[WORK TASK] Revise the thread on NumPy and decimal128 from "Note that if" on through "given type, etc.).", putting "speed" wherever "performance" appears.

[READING PASSAGE]
------------------------------------------------
Say I have a memory buffer with a vector of type std::decimal::decimal128
(IEEE754R) elements, can I wrap and expose that as a NumPy array, and do fast operations on those decimal vectors, like for example compute variance or auto-correlation over the vector? How would I do that best?

- 21,353
- 10
- 64
- 97
1 Answers
Numpy does not support such a data type yet (at least on mainstream architectures). Only float16, float32, float64 and the non standard native extended double (generally with 80 bits) are supported. Put it shortly, only floating-point types natively supported by the target architecture. If the target machine support 128 bit double-precision numbers, then you could try the numpy.longdouble
type but I do not expect this to be the case. In practice, x86 processors does not support that yet as well as ARM. IBM processors like POWER9 supports that natively but I am not sure they (fully) support the IEEE-754R standard. For more information please read this. Note that you could theoretically wrap binary data in Numpy types but you will not be able to do anything (really) useful with it. The Numpy code can theoretically be extended with new types but please note that Numpy is written in C and not C++ so adding the std::decimal::decimal128
in the source code will not be easy.
Note that if you really want to wrap such a type in Numpy array without having to change/rebuild the Numpy code, could wrap your type in a pure-Python class. However, be aware that the performance will be very bad since using pure-Python object prevent all the optimization done in Numpy (eg. SIMD vectorization, use of fast native code, specific algorithm optimized for a given type, etc.).
------------------------------------------------
[RAW DATA]
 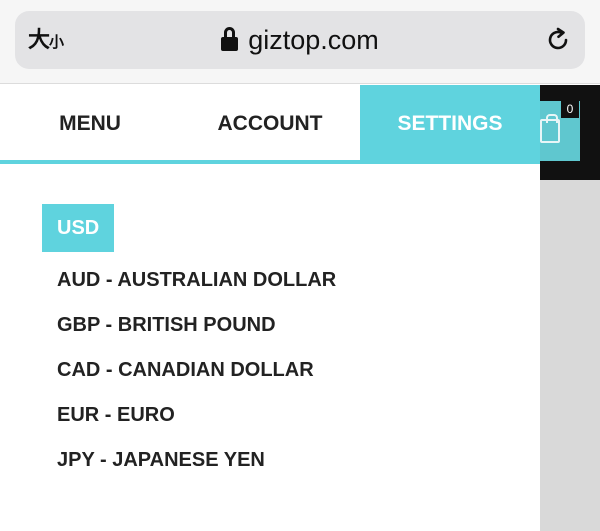 I want to click on drawer-tabs: MENU ACCOUNT SETTINGS, so click(x=270, y=124).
------------------------------------------------
[OUTPUT OF THE TASK]
Note that if you really want to wrap such a type in Numpy array without having to change/rebuild the Numpy code, could wrap your type in a pure-Python class. However, be aware that the speed will be very bad since using pure-Python object prevent all the optimization done in Numpy (eg. SIMD vectorization, use of fast native code, specific algorithm optimized for a given type, etc.).